## start
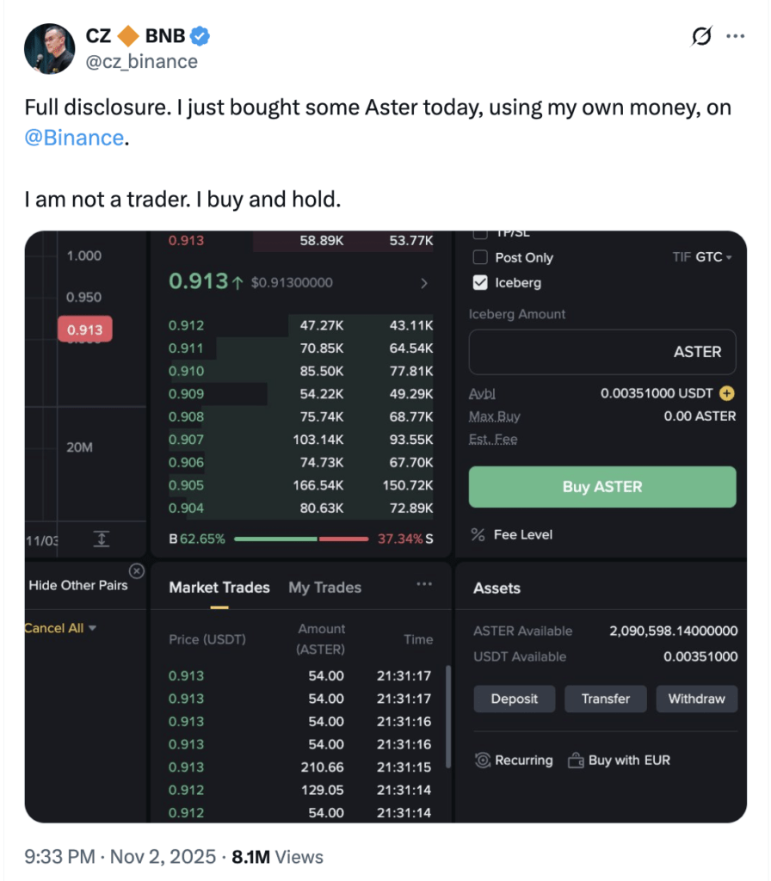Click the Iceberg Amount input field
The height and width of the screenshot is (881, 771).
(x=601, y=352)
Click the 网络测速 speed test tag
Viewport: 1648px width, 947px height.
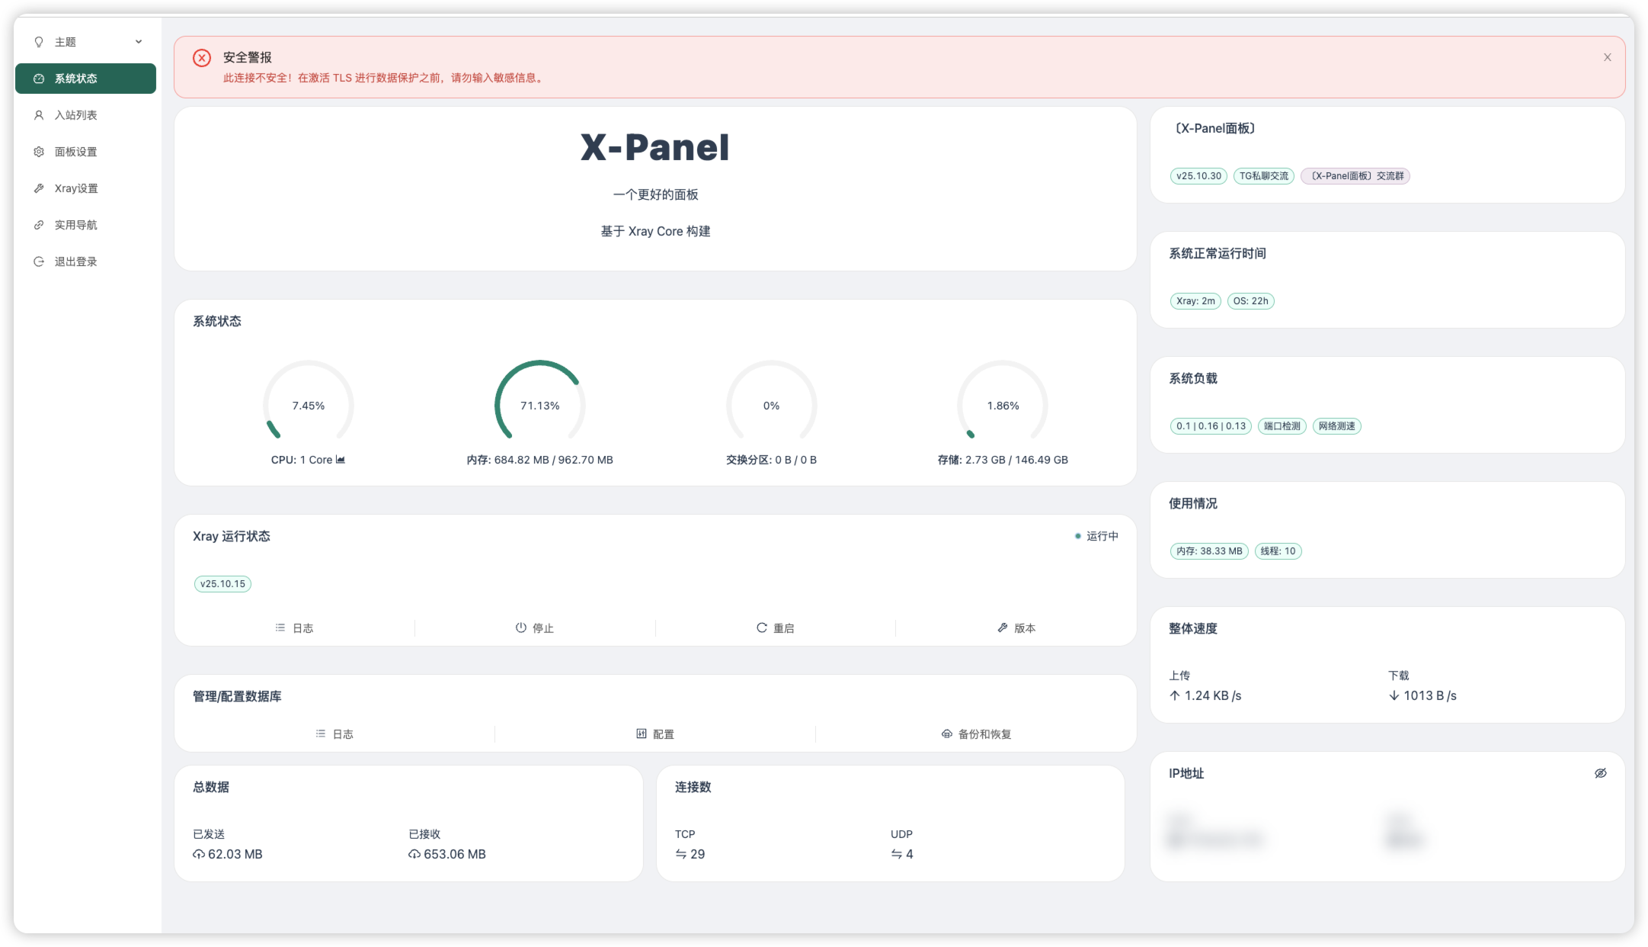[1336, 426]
## end
Copy out every line of the material above word for word, leaving out the pictures.

Click the Iceberg Amount input field
The height and width of the screenshot is (881, 771).
(x=601, y=352)
Click the 网络测速 speed test tag
Viewport: 1648px width, 947px height.
[1336, 426]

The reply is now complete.